Pierre: A partir des années 80, la fusion a "fusionné" dans un jazz-pop appelé "smooth" que certains déconsidèrent pour sa simplicité d'approche et ses sonorités douces et agréables. On y trouve pourtant de très bonnes productions (comme Bob James, Lee Ritenour, Larry Carlton et Jeff Lorber d'ailleurs chroniqués dans le livre). Quel est ton sentiment à cet égard ? J'imagine que tu en parleras davantage dans le volume 2 ?

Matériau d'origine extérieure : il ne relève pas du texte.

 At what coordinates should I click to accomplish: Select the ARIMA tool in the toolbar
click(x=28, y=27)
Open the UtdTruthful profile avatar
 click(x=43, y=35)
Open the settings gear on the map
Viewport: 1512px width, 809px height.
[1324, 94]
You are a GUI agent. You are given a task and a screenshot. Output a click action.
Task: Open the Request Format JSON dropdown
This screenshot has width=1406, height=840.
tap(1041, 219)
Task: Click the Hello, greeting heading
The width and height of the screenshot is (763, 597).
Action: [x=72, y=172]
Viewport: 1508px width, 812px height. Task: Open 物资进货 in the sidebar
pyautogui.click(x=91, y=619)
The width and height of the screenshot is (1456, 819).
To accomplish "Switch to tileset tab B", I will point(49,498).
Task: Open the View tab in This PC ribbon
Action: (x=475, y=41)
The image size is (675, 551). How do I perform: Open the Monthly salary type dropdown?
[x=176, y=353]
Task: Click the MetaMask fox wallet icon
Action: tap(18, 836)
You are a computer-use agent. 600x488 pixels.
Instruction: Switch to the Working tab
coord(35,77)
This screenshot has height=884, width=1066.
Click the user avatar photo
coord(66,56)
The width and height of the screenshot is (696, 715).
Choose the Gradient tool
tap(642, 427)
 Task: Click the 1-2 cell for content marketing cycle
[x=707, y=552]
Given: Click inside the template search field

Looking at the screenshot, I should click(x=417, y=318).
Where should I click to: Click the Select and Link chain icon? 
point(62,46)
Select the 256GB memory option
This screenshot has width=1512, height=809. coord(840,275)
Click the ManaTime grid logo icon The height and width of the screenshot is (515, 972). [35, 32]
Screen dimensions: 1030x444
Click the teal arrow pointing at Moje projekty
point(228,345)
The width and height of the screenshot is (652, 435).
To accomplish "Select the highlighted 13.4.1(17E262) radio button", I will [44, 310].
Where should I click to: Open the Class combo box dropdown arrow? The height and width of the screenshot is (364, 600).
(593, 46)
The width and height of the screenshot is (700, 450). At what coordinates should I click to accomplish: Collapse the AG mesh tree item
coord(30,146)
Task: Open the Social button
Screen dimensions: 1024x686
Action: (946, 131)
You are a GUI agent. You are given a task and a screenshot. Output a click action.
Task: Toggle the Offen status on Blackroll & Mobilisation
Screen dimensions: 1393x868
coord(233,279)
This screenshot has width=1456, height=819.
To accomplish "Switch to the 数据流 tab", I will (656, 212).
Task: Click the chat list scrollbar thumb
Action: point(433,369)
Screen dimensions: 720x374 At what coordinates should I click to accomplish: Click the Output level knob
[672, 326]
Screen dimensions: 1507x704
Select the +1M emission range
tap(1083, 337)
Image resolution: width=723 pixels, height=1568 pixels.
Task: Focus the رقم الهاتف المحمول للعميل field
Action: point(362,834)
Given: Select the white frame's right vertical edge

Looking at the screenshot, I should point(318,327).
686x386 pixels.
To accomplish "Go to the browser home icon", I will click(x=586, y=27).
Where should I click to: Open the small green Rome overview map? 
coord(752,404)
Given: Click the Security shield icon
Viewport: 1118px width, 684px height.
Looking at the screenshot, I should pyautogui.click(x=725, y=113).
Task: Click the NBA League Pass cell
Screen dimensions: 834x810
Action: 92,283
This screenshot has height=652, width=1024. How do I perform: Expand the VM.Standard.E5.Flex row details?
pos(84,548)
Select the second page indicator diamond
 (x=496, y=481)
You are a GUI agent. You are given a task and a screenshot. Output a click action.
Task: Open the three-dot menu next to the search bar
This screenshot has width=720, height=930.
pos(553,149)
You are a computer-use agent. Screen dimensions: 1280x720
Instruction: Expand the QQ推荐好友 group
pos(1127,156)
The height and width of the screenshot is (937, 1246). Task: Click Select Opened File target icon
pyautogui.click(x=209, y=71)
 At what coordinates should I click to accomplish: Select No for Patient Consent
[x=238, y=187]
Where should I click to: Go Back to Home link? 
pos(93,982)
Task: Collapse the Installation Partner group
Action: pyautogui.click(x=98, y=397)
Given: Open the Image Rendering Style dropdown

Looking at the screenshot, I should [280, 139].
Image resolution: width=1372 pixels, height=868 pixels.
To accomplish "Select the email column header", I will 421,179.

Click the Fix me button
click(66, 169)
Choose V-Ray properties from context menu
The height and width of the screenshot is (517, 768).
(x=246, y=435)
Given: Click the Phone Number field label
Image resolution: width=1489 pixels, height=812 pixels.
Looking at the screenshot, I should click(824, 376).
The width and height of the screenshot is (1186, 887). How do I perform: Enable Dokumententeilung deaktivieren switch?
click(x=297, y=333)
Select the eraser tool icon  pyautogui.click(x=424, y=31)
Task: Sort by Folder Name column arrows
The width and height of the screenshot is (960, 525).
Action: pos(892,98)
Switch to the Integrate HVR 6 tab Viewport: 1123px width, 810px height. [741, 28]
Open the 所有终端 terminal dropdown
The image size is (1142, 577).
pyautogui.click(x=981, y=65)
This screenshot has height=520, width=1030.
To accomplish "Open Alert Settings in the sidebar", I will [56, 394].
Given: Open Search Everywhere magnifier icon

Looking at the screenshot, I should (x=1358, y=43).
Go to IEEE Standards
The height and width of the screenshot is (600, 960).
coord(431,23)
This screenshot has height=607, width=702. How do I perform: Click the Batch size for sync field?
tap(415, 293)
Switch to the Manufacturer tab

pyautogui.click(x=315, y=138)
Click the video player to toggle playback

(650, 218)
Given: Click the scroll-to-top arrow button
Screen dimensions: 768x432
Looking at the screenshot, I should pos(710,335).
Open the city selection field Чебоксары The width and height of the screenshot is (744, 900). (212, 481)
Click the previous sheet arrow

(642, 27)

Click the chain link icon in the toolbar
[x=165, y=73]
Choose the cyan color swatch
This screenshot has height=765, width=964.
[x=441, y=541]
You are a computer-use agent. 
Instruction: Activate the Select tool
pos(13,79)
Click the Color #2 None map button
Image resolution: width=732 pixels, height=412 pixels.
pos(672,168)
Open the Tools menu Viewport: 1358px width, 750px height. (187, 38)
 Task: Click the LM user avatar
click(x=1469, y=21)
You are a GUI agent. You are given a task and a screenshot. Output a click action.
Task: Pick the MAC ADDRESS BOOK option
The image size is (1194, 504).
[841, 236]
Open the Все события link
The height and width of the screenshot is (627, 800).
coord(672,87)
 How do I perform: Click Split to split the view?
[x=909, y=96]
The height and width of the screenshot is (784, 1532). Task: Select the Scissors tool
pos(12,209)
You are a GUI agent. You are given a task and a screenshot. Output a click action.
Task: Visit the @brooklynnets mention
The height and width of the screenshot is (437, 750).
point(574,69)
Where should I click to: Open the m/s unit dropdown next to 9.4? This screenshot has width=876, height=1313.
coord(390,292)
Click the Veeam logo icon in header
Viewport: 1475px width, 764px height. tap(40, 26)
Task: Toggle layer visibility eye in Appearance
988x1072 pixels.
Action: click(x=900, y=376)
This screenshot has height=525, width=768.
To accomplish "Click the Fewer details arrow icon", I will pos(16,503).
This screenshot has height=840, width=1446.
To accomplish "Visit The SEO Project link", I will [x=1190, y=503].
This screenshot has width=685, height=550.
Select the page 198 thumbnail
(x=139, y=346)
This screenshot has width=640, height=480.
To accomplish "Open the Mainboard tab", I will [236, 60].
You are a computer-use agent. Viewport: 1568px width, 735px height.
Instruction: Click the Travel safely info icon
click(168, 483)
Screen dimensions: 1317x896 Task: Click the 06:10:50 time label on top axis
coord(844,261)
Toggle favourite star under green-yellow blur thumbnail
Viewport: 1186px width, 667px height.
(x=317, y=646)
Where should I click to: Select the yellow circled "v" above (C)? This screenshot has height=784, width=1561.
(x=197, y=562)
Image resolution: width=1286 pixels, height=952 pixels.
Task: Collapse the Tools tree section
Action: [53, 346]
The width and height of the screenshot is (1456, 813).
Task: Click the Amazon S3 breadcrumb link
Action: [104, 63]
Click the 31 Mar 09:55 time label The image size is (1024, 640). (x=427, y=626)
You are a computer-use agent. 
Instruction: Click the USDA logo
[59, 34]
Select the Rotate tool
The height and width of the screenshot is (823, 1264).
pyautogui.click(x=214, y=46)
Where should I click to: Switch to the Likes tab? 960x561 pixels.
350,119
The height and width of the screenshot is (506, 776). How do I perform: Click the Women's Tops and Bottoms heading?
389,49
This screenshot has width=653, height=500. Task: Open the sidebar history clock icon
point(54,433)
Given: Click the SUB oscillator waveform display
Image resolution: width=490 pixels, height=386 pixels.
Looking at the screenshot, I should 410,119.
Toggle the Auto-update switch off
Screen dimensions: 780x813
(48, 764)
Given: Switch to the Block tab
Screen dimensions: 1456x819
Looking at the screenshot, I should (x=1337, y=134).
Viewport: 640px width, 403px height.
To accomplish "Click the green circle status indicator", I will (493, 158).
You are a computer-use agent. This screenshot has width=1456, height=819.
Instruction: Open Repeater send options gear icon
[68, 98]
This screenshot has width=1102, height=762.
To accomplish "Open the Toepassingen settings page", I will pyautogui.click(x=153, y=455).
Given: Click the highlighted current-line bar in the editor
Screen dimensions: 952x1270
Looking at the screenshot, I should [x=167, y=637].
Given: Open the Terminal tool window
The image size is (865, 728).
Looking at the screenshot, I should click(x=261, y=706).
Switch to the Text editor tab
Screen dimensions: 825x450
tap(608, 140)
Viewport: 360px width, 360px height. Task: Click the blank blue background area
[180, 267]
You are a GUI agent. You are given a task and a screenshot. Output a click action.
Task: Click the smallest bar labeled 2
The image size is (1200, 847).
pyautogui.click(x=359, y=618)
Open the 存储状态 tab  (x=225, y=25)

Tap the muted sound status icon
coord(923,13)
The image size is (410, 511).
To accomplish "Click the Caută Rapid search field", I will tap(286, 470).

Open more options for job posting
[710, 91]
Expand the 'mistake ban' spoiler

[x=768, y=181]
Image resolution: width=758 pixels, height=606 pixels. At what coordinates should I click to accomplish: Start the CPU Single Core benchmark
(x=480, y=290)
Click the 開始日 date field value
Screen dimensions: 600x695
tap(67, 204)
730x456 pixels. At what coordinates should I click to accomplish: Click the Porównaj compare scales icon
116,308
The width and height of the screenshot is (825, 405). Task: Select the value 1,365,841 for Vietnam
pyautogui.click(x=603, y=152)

Philippe: Une grande partie du mouvement Jazz-Fusion original des années 60-70, essentiellement gorgé de Funk et de Rock, va disparaître ou changer radicalement de sonorité dans les années 80. En effet, l'omniprésence de claviers synthétiques joués de manière simplifiée et utilisés dans l'arrangement des compositions par les producteurs et les musiciens en sera la cause principale. De cette mascarade, émergera le Jazz FM et le Smooth-Jazz pour le meilleur et pour le pire… J'ai donc sélectionné le meilleur ( qui reste une minorité) à travers des artistes comme effectivement Bob James, Lee Ritenour, Larry Carlton ou Jeff Lorber, aux regards de leurs plus belles réussites d'albums dans ce style. Le volume 2 « 1990 à nos jours » ira bien au-delà de ce style trop souvent aseptisé et prévisible. De nouvelles combinaisons ont vu le jour.
Pierre: Ton livre est dans l'ensemble plutôt objectif et présente une quasi-intégralité des disques parus dans le genre pour la période considérée. Mais parmi ceux chroniqués dans ton livre, si tu devais faire un choix plus subjectif de 5 albums pour l'île déserte, quels seraient-il ?
Philippe: Je m'attendais à une question piège, mais celle-ci est on ne peut plus ardue pour moi ! Cinq seulement ?! Soit : 1) Miles Davis : In The Silent Way (1969); 2) Weather Report : Mysterious Traveller (1974); 3) Herbie Hancock : Man-Child (1975); 4) Jeff Beck Blow by Blow (1975); 5) Jean-Luc Ponty : Aurora (1975).
Pierre: Excellent choix. Voilà 5 albums qu'on peut écouter en boucle et qui sont dans des styles finalement très différents. Et puisque beaucoup d'amateurs pensent à juste titre que le jazz et la fusion s'apprécient le mieux en live, quels seraient ta sélection de cinq CD/DVD/Blu-ray captés en concert ?
Philippe: 1) Herbie Hancock : Flood, 1975 (Vinyle/Cd); 2) The John Scofield Band : Pick Hits Live, 1987 (Vinyle/Cd); 3) Weather Report : At Montreux, 1976 (DVD); 4) Billy Cobham : Glass Menagerie, live in Riazzino, 1981 (DVD); 5) Jeff Beck, Carlos Santana, Steve Lukather : The Nagano Session, 1986 (DVD).
Pierre: Est-ce que tu continues à suivre l'actualité du genre en écoutant les nouvelles productions ? Et si oui, quels sont les nouveaux groupes qui t'ont particulièrement marqué ces dernières années ?
Philippe: Oui, bien sûr. Mon second volume allant de 1990 à nos jours représente un travail considérable. Je suis actuellement dans la phase de sélection. Depuis quelques années, j'écoute des centaines d'albums de Fusion-Jazz instrumentale. J'ai déjà retenu beaucoup d'artistes postérieurs aux années 80, tels que Jonas Hellborg & Shawn Lane, G.H.S., Jeff Richman, Simon Phillips, Tom Coster, Greg Howe et beaucoup d'autres encore, connus par les grands passionnés du genre. De nouveaux artistes émergent chaque année, de grands albums en découlent et j'en réserve la grande surprise à mes futurs lecteurs.